Top of Information shown
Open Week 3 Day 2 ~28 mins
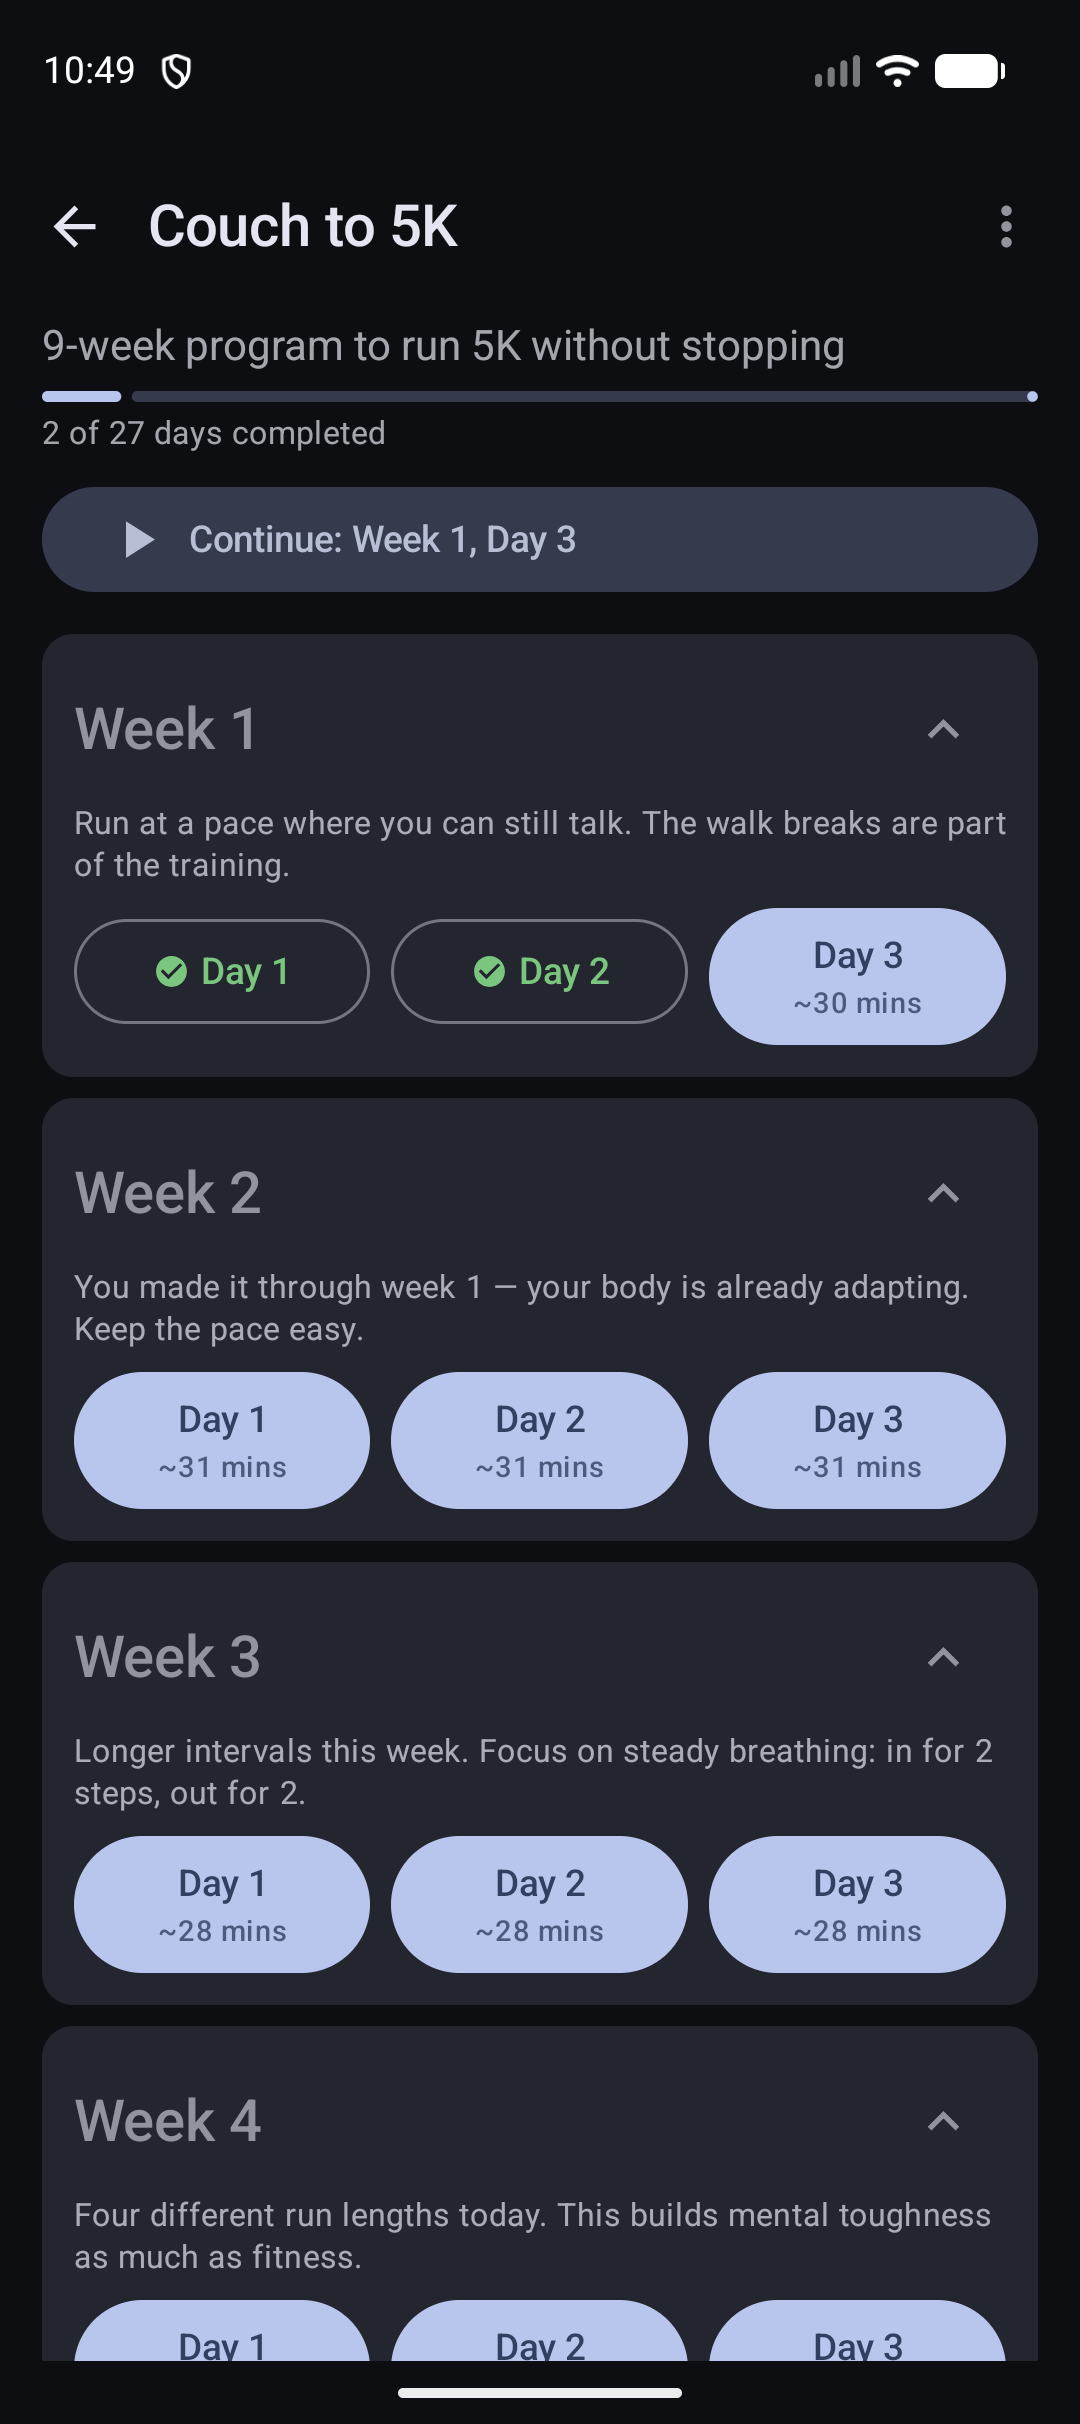Viewport: 1080px width, 2424px height. (x=539, y=1904)
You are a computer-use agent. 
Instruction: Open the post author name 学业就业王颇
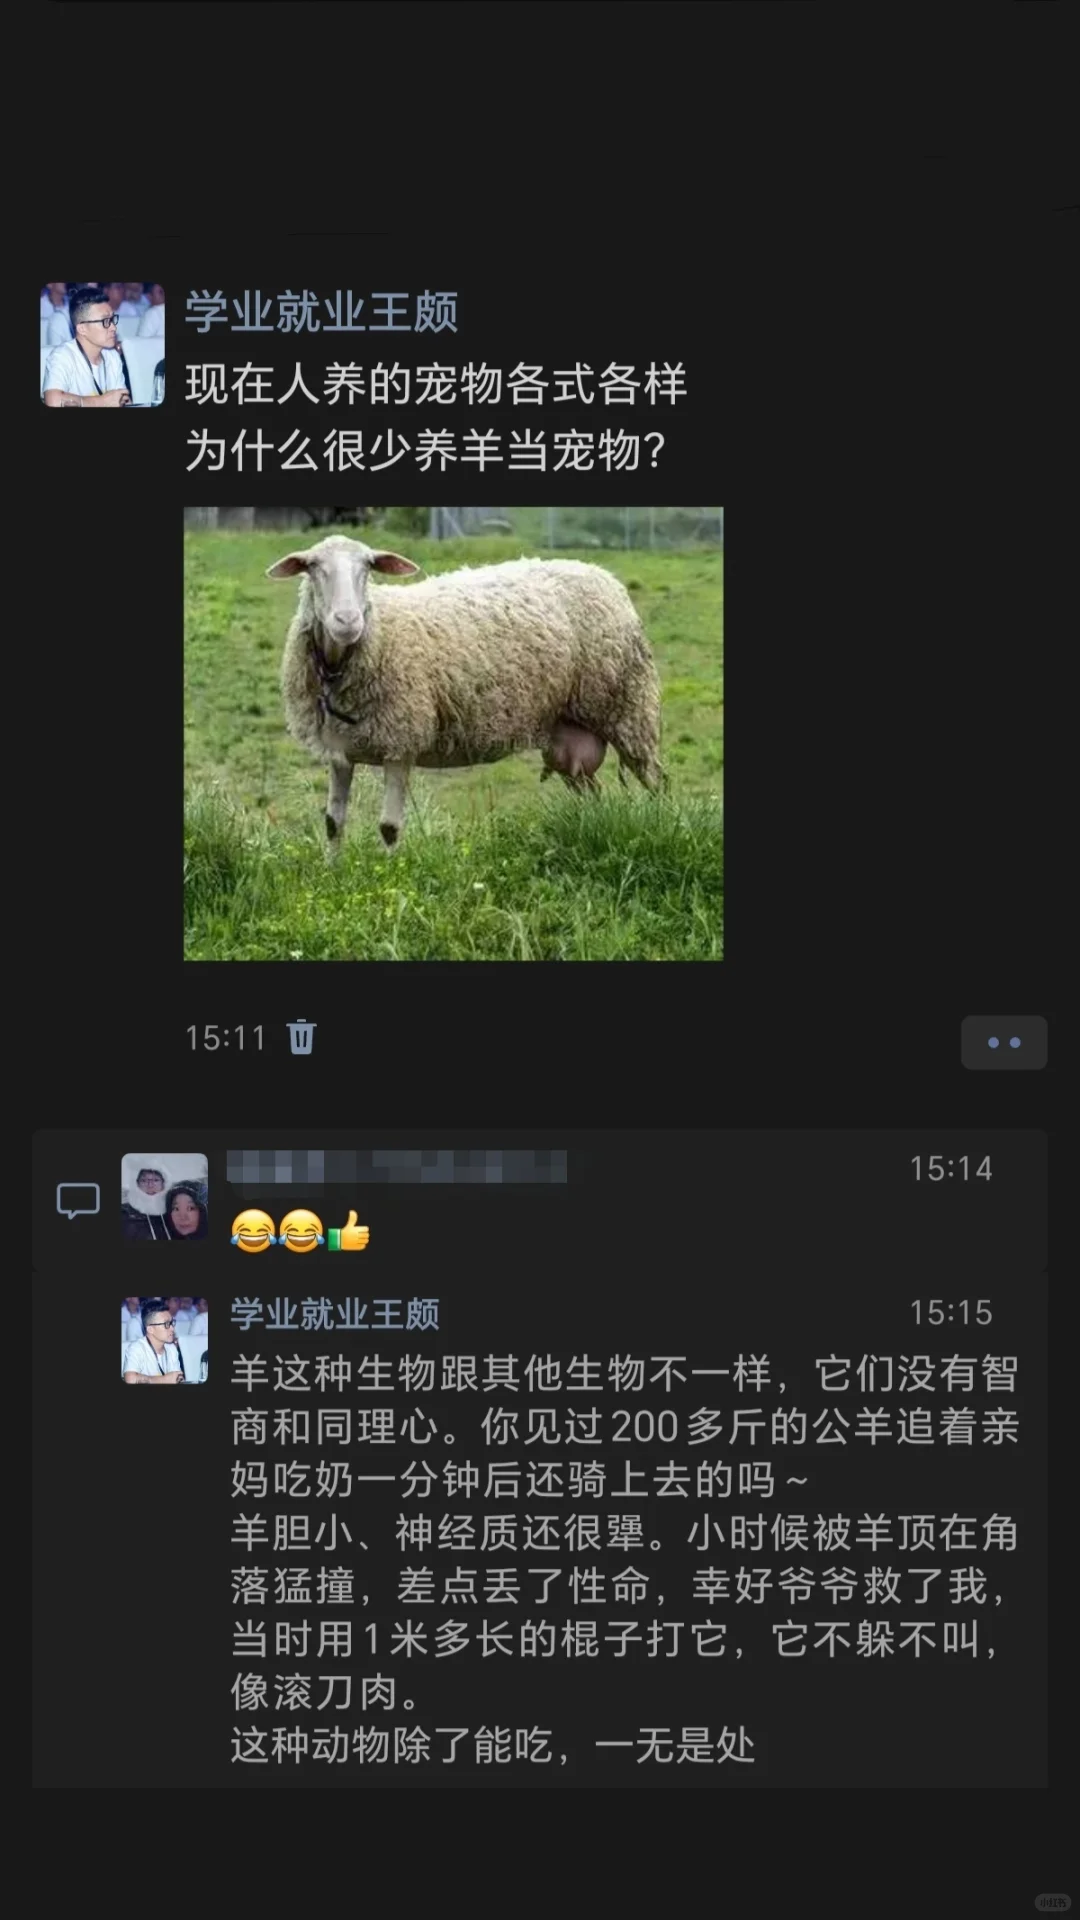click(321, 311)
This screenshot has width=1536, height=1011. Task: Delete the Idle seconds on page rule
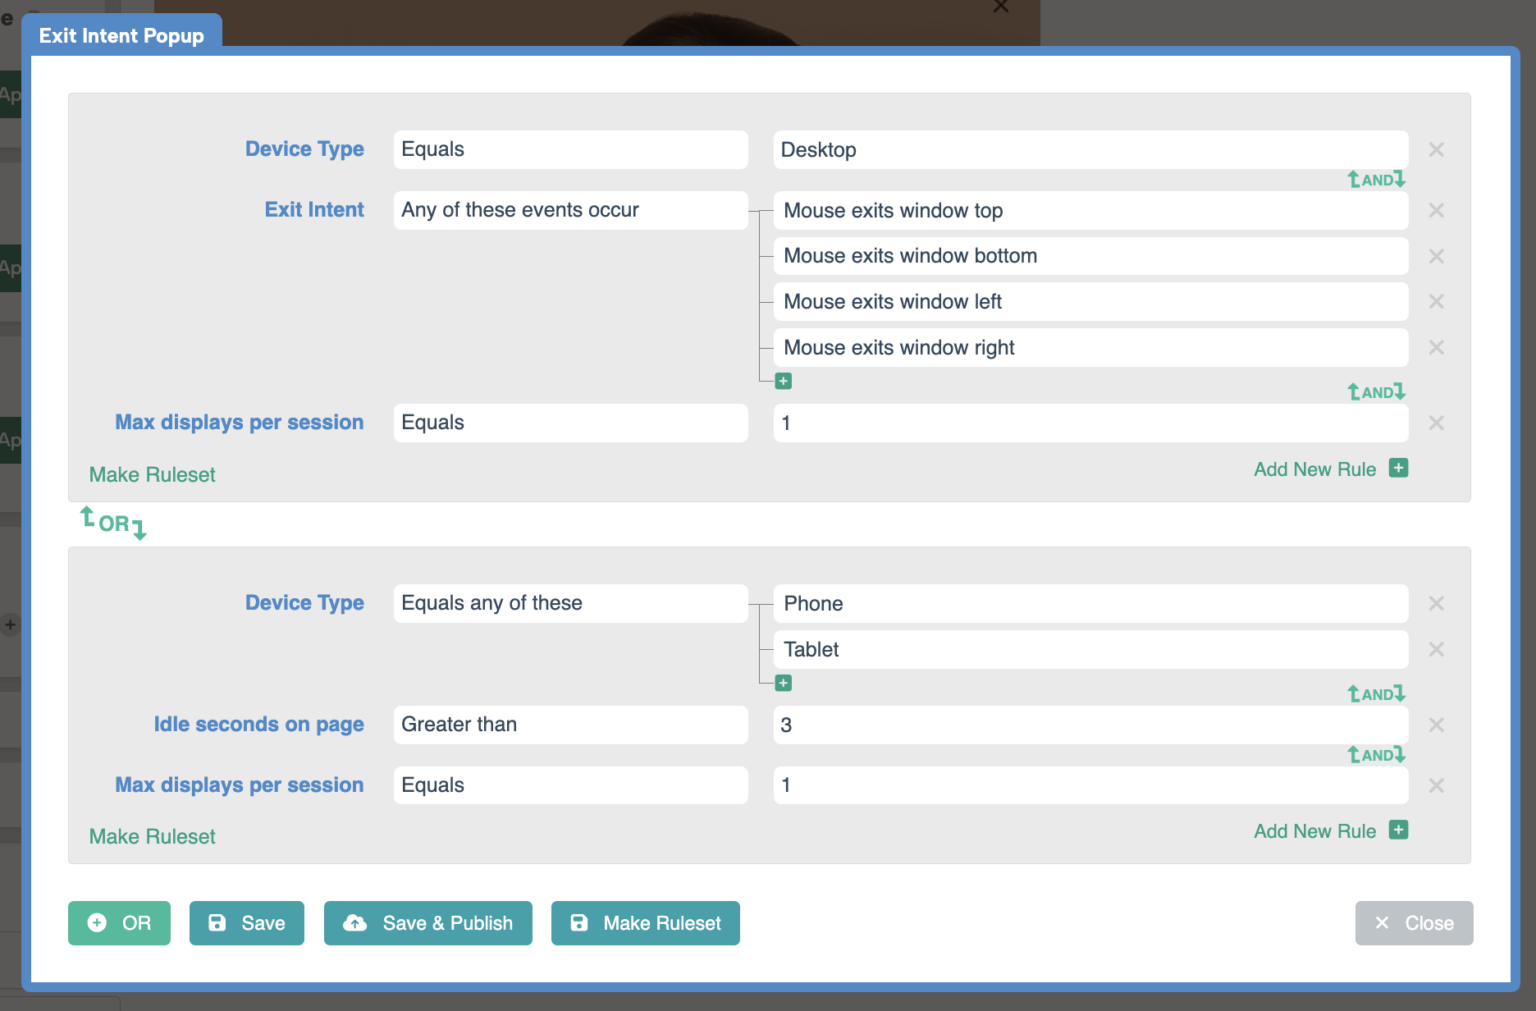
Bottom of Information shown
● **Exercise objective**: Here the requirement is to restate exactly the line holding "Instruction: Open the post author name 学业就业王颇" and every later line through the end of the material, omitting pictures.

● **Answer space**:
Instruction: Open the post author name 学业就业王颇
click(321, 311)
This screenshot has width=1536, height=1011. Task: Delete the Idle seconds on page rule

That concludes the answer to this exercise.